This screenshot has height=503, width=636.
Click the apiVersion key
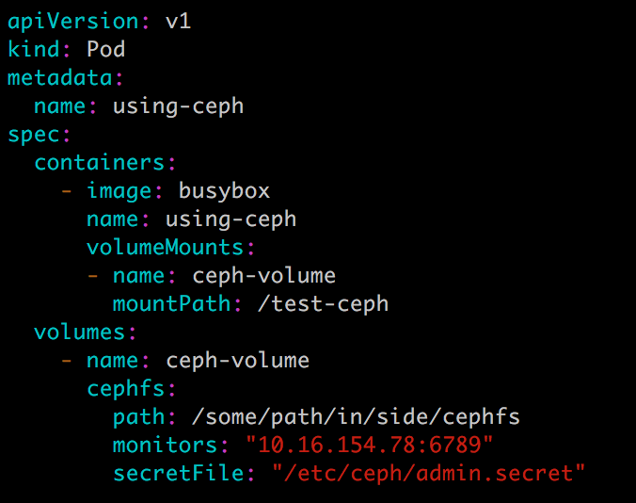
= = = = =
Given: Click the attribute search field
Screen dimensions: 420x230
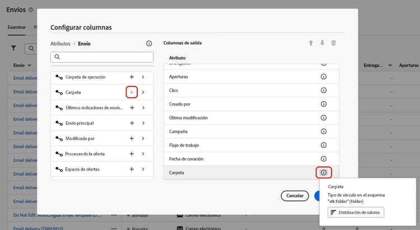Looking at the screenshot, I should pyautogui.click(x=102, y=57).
= = = = =
What is required:
Recast the material between the lines holding "This screenshot has height=503, width=636." and "Click the apiVersion key", inclusive, as a Markdown table with one row per line and no blank lines. Give it two columns, Row and Line, with the row number under Row and the line itself under Line.

Finished task:
| Row | Line |
|---|---|
| 1 | This screenshot has height=503, width=636. |
| 2 | Click the apiVersion key |